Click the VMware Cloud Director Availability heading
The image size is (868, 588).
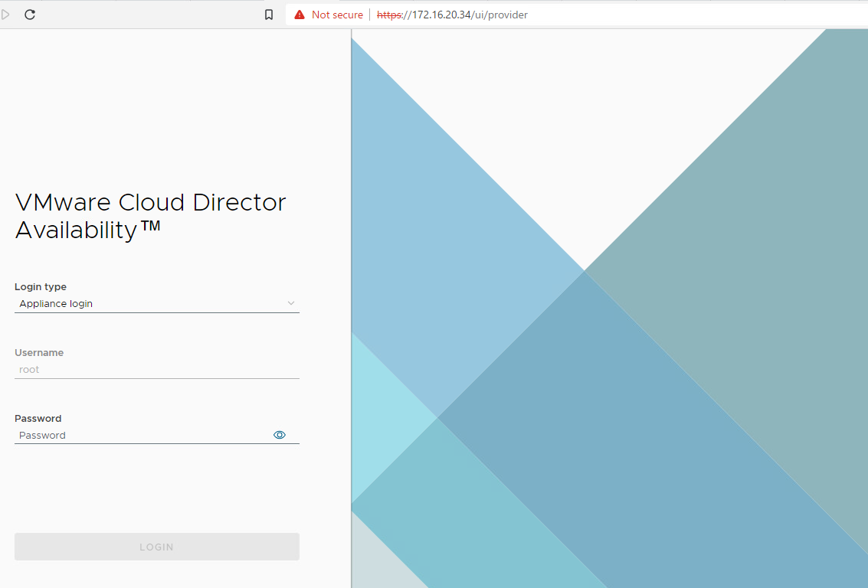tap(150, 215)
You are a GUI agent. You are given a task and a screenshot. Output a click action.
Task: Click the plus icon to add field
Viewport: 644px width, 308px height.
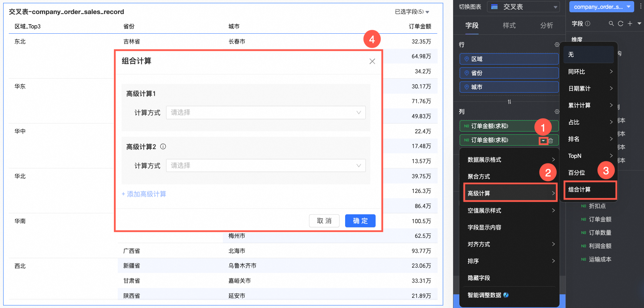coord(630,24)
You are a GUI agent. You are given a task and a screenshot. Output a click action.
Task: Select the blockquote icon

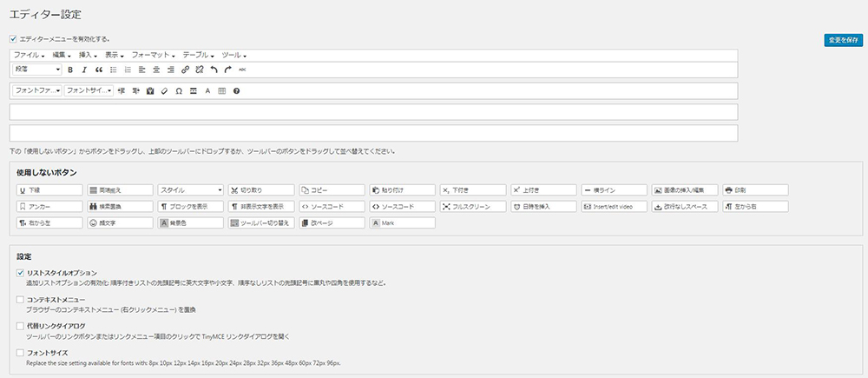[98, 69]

--------

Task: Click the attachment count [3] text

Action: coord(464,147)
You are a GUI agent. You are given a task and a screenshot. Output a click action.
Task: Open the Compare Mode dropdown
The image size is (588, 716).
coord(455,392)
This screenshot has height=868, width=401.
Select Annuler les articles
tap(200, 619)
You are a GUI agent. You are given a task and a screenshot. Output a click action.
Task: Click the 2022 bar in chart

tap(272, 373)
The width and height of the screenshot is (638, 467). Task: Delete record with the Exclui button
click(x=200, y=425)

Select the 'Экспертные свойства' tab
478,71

--------

**TASK:** Only one stretch of the data is wanted: write out exactly the lines from the one holding "Click the VMware" through the one holding "Task: Click the plus icon to add field", both included, without the pictures.

**TASK SOLUTION:**
Click the VMware Cloud Director Availability heading
The image size is (868, 588).
tap(150, 215)
You are a GUI agent. You are given a task and a screenshot. Output a click action.
Task: Click the plus icon to add field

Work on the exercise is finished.